### [Data for review]
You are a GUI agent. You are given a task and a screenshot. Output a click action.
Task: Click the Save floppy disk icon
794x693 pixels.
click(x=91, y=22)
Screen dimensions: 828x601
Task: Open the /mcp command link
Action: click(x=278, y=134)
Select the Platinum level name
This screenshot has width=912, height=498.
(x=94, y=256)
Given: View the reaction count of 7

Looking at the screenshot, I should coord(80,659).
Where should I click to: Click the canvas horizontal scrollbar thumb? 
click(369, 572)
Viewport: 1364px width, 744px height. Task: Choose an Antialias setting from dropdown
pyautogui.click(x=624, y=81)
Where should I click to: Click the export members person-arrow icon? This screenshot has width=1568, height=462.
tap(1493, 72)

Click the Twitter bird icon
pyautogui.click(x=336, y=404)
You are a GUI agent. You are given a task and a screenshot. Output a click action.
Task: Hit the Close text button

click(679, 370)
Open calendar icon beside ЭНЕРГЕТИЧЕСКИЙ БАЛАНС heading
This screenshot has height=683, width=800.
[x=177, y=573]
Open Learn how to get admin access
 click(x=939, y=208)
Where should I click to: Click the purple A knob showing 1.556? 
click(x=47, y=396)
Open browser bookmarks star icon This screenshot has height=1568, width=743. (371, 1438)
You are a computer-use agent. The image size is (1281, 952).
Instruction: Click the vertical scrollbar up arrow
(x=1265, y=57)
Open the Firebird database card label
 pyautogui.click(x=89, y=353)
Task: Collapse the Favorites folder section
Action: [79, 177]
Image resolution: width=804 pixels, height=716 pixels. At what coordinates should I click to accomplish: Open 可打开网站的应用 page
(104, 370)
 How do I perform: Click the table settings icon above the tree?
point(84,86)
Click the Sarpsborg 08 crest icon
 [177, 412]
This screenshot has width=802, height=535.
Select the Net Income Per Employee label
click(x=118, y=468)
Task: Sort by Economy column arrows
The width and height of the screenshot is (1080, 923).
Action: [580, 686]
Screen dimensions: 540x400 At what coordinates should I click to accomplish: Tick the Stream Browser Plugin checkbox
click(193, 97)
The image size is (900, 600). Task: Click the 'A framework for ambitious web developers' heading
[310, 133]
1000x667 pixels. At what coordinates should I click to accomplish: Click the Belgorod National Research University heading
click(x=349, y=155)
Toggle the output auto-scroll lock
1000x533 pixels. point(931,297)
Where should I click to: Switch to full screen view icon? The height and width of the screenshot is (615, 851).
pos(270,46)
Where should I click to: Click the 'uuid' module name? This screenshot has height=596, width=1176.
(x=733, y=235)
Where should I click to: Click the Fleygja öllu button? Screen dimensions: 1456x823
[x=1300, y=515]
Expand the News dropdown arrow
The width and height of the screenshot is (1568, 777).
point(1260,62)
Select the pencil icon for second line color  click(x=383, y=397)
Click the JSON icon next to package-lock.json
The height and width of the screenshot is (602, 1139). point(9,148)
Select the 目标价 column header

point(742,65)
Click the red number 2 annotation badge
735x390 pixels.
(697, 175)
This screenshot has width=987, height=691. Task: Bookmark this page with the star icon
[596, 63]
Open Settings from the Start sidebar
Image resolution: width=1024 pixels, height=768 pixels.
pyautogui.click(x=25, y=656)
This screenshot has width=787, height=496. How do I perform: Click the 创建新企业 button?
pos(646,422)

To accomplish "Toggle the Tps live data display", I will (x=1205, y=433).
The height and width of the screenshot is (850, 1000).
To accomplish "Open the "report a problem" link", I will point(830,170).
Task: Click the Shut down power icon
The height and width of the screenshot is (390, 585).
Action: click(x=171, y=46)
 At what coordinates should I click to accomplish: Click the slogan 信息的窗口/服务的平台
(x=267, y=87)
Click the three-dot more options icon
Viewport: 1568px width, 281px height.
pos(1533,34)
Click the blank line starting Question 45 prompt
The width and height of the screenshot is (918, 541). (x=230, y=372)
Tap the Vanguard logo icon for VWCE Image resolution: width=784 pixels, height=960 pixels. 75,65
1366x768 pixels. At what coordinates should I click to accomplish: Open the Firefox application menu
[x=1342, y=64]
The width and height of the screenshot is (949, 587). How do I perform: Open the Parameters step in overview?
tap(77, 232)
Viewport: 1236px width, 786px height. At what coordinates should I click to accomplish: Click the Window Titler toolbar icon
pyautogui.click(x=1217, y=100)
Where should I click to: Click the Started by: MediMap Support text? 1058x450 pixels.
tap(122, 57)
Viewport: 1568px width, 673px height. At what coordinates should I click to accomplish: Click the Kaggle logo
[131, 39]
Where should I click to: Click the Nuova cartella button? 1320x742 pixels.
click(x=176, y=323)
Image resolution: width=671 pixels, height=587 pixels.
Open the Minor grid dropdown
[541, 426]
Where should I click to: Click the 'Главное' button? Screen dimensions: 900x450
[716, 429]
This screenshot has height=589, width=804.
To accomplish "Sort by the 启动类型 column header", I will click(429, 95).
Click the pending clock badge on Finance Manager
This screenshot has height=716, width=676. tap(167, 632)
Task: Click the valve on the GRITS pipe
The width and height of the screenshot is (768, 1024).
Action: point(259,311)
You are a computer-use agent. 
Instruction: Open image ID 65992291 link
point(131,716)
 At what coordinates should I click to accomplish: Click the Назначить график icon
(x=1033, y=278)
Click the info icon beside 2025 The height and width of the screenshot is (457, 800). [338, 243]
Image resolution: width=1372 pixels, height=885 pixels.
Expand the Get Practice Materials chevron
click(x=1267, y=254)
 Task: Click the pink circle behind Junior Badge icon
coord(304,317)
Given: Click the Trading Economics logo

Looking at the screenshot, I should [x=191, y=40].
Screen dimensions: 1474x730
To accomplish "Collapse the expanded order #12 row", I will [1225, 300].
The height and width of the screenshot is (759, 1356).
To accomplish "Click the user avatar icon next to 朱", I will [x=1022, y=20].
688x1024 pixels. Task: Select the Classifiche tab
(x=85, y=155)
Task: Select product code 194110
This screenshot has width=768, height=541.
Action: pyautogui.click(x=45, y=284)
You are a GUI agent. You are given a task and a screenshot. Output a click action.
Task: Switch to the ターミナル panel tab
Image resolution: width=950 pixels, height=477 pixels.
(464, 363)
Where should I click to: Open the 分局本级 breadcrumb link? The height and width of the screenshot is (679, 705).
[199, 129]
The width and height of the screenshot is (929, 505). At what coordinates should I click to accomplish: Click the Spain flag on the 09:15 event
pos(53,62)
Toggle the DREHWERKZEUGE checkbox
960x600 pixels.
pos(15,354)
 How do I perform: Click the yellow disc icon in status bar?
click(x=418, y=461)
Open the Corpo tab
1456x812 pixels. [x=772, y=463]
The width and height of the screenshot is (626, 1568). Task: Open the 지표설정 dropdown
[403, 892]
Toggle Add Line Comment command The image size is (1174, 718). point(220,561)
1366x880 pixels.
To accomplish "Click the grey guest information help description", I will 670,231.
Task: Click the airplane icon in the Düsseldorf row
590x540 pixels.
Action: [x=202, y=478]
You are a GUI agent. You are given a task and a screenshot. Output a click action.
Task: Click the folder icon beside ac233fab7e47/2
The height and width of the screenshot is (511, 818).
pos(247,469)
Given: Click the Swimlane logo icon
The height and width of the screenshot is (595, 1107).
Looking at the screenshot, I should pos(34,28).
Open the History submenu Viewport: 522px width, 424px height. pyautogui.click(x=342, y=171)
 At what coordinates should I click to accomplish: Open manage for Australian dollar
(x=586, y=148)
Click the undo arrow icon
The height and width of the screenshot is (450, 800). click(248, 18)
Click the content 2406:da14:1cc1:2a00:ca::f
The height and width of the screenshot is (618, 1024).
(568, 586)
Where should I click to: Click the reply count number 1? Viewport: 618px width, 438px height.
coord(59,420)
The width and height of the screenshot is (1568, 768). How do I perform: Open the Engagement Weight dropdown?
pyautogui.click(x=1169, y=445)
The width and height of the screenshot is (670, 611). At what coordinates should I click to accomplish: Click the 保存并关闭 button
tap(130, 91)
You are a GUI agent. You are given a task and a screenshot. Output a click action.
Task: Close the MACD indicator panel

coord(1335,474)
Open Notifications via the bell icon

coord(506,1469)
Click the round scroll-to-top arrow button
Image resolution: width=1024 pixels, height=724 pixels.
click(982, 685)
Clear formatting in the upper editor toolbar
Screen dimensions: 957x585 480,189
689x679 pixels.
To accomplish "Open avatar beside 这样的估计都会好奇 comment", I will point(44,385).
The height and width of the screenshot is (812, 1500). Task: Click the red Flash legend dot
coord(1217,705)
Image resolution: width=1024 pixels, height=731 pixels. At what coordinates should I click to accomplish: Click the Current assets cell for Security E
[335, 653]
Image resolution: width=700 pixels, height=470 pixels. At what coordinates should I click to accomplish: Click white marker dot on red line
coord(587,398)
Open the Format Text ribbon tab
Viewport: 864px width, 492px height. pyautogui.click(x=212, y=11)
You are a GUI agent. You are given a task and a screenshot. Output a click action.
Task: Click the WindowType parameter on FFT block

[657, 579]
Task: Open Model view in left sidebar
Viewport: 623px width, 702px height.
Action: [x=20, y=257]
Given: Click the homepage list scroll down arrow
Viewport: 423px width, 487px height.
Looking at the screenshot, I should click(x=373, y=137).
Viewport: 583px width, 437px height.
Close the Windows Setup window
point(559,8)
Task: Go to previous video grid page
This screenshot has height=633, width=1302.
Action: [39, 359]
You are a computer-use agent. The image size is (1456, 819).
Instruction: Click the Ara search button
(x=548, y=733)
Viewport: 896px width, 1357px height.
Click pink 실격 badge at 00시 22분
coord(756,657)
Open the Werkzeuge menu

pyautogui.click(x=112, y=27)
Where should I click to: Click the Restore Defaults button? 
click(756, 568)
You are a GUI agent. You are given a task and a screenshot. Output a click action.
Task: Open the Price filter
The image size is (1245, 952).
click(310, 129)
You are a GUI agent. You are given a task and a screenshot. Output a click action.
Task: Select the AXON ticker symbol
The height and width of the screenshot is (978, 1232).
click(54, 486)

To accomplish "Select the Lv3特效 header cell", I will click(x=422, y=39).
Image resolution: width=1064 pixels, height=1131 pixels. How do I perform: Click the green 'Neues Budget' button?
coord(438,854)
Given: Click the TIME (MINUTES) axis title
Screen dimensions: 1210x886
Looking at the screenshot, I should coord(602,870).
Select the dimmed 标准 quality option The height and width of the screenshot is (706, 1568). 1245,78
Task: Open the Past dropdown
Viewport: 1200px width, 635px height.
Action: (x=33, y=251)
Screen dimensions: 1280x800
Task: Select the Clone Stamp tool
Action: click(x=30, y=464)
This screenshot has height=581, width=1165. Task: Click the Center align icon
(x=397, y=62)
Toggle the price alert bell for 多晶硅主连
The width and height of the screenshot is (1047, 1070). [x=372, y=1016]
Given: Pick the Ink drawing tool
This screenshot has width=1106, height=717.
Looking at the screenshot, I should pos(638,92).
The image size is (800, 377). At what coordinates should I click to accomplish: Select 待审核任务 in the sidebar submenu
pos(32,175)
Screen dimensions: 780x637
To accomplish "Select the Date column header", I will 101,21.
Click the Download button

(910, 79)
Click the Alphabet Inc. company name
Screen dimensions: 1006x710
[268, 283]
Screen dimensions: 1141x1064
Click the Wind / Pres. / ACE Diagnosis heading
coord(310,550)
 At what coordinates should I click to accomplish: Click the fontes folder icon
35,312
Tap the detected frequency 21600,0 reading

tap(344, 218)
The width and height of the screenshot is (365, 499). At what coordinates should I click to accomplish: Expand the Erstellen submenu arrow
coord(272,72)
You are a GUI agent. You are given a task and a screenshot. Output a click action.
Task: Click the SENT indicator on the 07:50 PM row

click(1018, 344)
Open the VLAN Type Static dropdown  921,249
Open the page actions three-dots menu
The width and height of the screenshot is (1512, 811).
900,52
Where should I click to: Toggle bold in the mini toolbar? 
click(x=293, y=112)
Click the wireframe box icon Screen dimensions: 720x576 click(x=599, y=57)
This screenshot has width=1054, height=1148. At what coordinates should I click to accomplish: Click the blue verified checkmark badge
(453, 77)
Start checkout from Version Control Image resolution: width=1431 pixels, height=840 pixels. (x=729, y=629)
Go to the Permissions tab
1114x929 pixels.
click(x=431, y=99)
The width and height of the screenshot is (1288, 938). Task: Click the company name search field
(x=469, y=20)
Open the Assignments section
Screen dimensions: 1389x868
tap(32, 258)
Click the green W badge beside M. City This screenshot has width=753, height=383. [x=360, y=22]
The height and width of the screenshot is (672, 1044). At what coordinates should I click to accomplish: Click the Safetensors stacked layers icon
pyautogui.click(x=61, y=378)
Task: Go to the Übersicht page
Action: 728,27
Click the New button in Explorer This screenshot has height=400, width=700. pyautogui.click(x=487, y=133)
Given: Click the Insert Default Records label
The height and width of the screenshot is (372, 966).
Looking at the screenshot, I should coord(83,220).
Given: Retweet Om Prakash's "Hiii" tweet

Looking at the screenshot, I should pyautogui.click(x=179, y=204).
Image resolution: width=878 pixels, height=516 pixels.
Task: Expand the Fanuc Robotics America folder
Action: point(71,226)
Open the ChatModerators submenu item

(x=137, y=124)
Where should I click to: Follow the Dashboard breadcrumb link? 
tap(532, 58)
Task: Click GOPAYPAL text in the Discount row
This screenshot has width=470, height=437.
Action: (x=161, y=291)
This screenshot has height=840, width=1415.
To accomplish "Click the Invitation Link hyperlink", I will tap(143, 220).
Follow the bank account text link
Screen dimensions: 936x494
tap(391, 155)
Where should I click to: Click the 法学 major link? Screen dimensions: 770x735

### [The task]
Count the lines of the data that contain the word "computer", and give only that number.

### [Expected answer]
3